_Description of the task_.
From the material below, return every line that includes "Locate".

>>>

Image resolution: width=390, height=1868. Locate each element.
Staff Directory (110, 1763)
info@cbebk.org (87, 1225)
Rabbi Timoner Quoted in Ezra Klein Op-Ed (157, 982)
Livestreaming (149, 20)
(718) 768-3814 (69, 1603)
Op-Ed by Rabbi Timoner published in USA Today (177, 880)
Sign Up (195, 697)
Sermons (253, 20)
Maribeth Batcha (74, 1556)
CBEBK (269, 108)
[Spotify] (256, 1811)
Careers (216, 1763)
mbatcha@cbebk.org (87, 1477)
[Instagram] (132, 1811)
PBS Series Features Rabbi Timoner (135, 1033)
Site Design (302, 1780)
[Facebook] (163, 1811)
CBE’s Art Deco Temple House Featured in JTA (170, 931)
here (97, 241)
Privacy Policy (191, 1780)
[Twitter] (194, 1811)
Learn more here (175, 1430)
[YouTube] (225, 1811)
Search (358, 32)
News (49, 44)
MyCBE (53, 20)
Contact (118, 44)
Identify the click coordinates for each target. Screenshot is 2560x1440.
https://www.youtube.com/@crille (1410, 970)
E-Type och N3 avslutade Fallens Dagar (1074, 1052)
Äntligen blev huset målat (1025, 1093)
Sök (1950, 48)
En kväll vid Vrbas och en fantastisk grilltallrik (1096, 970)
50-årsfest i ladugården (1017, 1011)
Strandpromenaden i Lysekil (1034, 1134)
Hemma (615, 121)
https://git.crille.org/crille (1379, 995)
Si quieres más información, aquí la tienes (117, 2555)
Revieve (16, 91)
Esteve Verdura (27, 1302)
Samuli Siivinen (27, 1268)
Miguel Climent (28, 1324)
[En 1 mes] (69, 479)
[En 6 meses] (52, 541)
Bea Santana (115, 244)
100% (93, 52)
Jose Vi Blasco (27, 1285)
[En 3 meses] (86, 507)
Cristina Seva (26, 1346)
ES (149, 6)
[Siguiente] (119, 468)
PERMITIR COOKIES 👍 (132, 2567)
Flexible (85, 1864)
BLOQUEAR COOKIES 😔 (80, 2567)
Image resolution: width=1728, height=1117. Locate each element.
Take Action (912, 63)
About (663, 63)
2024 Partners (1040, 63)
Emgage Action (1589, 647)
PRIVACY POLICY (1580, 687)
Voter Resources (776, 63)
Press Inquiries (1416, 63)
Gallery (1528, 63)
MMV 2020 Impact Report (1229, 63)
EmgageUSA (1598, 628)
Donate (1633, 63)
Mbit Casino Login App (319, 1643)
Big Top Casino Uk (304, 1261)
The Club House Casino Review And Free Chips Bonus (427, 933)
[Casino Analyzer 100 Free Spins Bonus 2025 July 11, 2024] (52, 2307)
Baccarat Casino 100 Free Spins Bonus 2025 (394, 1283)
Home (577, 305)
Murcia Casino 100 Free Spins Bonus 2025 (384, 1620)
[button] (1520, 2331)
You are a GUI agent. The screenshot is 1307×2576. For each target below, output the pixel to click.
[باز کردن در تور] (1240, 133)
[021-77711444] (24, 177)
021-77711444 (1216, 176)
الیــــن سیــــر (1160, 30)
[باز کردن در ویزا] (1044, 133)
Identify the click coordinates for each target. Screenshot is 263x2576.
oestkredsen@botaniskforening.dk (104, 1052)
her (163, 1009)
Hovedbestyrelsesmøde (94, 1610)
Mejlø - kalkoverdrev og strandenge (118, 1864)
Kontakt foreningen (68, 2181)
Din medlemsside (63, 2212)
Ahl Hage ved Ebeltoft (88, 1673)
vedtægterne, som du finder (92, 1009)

<<<

_Response_.
Image resolution: width=390, height=1868. Locate each element.
Image resolution: width=1728, height=1117. Locate each element.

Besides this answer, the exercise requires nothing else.